Apps on FirefoxOS are all based on HTML5, so essentially everything is a web app. They thus like to say that the platform can support “8 million apps”, referring to their estimate of there being roughly 8 million websites. From the home screen you can swipe over to a pane called “Dynamic App Search”. In the demo I saw, you can type in “U2” and it pulls up “apps” like YouTube and Soundcloud. By tapping an app from this screen, you can “sample” it, basically using a simplified version – effectively a mobile-optimized website. If you long-press on it, you can add it to your home screen and then use a richer full version of the HTML5 web app.

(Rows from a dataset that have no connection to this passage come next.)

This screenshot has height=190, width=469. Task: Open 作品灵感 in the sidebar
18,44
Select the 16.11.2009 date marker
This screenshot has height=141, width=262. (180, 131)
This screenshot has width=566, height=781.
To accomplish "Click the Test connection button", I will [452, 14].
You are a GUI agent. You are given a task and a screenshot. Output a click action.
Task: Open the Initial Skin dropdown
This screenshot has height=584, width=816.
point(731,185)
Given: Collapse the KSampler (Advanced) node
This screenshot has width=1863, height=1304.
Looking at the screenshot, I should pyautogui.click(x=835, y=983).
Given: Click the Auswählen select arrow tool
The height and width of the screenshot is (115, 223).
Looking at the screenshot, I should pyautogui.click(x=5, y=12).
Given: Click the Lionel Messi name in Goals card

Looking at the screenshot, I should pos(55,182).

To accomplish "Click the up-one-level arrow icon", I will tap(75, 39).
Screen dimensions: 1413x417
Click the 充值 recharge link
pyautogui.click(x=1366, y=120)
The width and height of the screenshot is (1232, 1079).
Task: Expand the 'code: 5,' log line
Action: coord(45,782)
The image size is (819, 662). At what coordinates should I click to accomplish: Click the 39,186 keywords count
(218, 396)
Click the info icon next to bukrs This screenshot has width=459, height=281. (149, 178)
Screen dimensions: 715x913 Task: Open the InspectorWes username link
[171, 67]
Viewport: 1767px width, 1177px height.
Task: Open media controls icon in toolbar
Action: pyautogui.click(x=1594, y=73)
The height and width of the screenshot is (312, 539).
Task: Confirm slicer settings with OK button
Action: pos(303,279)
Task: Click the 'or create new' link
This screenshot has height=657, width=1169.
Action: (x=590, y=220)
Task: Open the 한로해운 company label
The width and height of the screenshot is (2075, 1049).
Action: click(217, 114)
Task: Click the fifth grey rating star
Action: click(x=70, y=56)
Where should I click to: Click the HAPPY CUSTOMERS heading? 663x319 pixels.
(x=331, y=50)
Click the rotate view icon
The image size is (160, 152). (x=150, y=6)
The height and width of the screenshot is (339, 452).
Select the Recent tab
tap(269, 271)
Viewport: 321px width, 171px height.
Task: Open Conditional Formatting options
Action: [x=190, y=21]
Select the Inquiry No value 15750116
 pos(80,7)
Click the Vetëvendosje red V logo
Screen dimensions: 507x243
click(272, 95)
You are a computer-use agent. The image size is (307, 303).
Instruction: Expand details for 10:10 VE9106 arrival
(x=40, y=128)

There’s a Firefox marketplace to help with app discovery, and Mozilla validates apps to ensure they are not malware. If cleared, these apps are given lower level access to the core phone APIs (camera, storage etc.)

But you (or a brand) can also make their own app market, invoking your own standards for apps and your own pricing structure and billing setup. It’s just like on the web, where different websites offer a variety of shopping and purchase experiences.

So FirefoxOS is indeed fundamentally different from Android (and iOS for that matter). It is more open and flexible, and is likely not onerous to code for since it is built deliberately around the HTML5 standard. I came away feeling like there very well could be a role for it in the larger mobile ecosystem, particularly in developing markets that are stepping up from widespread feature phone usage.